«Этот ребенок должен жить…» Записки Хелене Хольцман 1941–1944 | страница 6



Три часа. Я — домой, накормила обедом гостей, сама заставила себя проглотить пару кусков, чтобы они не заметили моего страха и смятения. От Гретхен-то все равно ничего не утаить. А этих двоих все нет и нет. Я бросилась в город. С горы увидела, как флаги со свастикой развеваются над Военным музеем. На Аллее Свободы[19] не протолкнуться, немецких солдат величают «освободителями», радуются, ликуют. Куда ни глянь — кажется, по большей части, все происходящим довольны.

Встретила адвоката Станкевича с дочерью. Мужа моего не видали? Он тут же забеспокоился: сейчас евреев хватают прямо на улице.

Я металась по улицам и у всех знакомых спрашивала, не встречал ли кто моих. Никто их не видел. Помчалась снова домой: вдруг они уже вернулись. Нет их дома. Стариков накормить ужином, перекинуться с ними парой слов, и снова в город.

На другой день со всех сторон только и разговоров — евреев арестовывают. Тут и там выкрикивают: евреи стреляют в немецких солдат! За каждого убитого немца расстреляют десять евреев! Газеты запестрели антисемитскими статьями, листовки полетели по городу — и в них тоже поносят евреев.

Я побежала в литовскую полицию. У дверей наткнулась на детектива, который хорошо знал моего мужа. Обещал разузнать, что с моими, где их искать. И — ни звука. Пропал. Мы еще часто потом встречались, и он всякий раз меня избегал.

Три дня я так металась. Дома еще и стариков надо было утешать. Гретхен помогала мне как могла, мы с ней понимали друг друга и без слов. На третий день телефон: «Мама!» — «Мари!» — «Это я! Отец дома? Я сейчас буду!»

Старики бросились меня обнимать на радостях. Однако Мари возвращается одна — это дурной знак. Вот она! Пришла! Щеки горят, вся как огонь, глаза сверкают! Одежда грязная, растрепанная. Скорей в душ! Сначала вымыться, переодеться, поесть как следует, а за едой можно уже и поговорить.

«Идем мы по Аллее Свободы и вдруг натыкаемся на одного партизана, а он раньше работал со мной вместе в „Содыбе“[20]. Он меня увидел и кричит: „Попалась, коммунистка, теперь держись! А это кто с тобой? Отец? Пусть и он идет с нами!“ Отвел нас в полицию, там нас разлучили. Отец успел крикнуть: „Кто первый окажется дома, пусть постарается освободить другого!“ И его увели.
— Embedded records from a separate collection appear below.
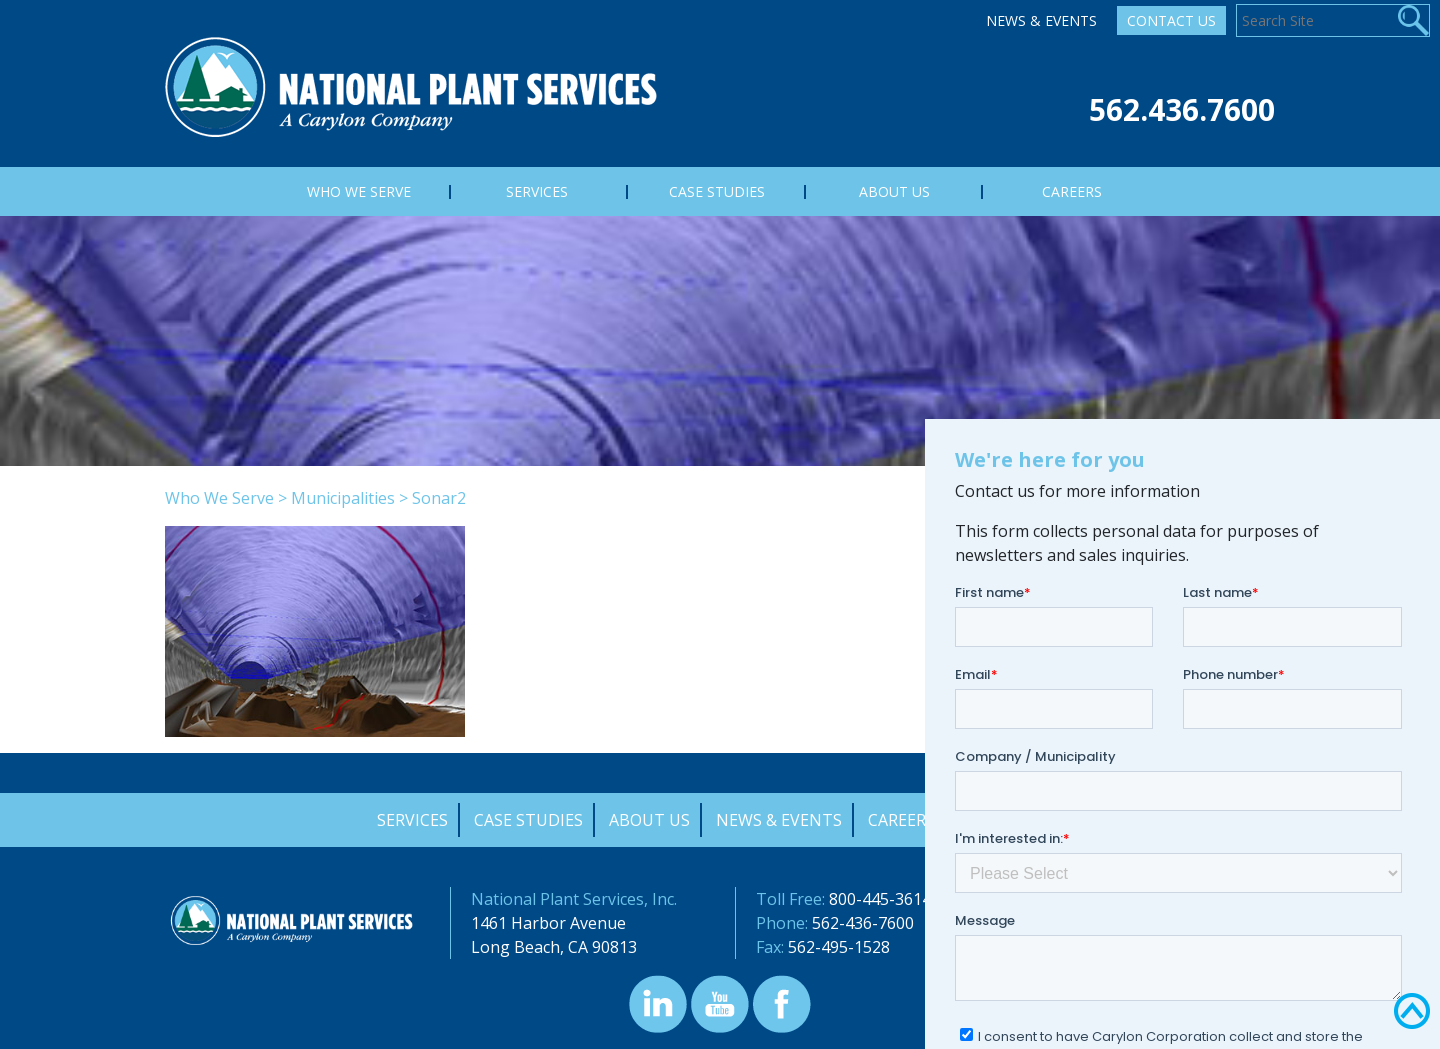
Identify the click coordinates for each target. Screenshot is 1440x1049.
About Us (649, 820)
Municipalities (343, 498)
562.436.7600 (1182, 109)
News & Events (1041, 20)
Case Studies (528, 820)
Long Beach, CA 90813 (554, 947)
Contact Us (1171, 20)
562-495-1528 (839, 947)
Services (412, 820)
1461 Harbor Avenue (548, 923)
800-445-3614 (880, 899)
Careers (901, 820)
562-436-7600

Меня отвели в тюрьму, заперли в большую камеру вместе с другими женщинами. Мне особенно запомнилась одна пожилая дама, коммунистка. От нее таким веяло спокойствием, надежностью, уверенностью, что другие успокаивались рядом с ней. На полу постелили солому. Кормили супом на обед, утром кофе с хлебом приносили. Мне кусок в горло не лез, я все о вас думала, как вы там, как вы за меня переживаете. Через два дня пришел чиновник с проверкой, я ему говорю: „Послушайте, я немка, меня по ошибке арестовали. Выпустите меня немедленно!“ Позвали немецкого инспектора, я ему по-немецки, фразу за фразой, на одном дыхании. Он убедился и обещал меня выпустить наутро. Утром они меня еще раз спросили, точно ли немка, и отпустили».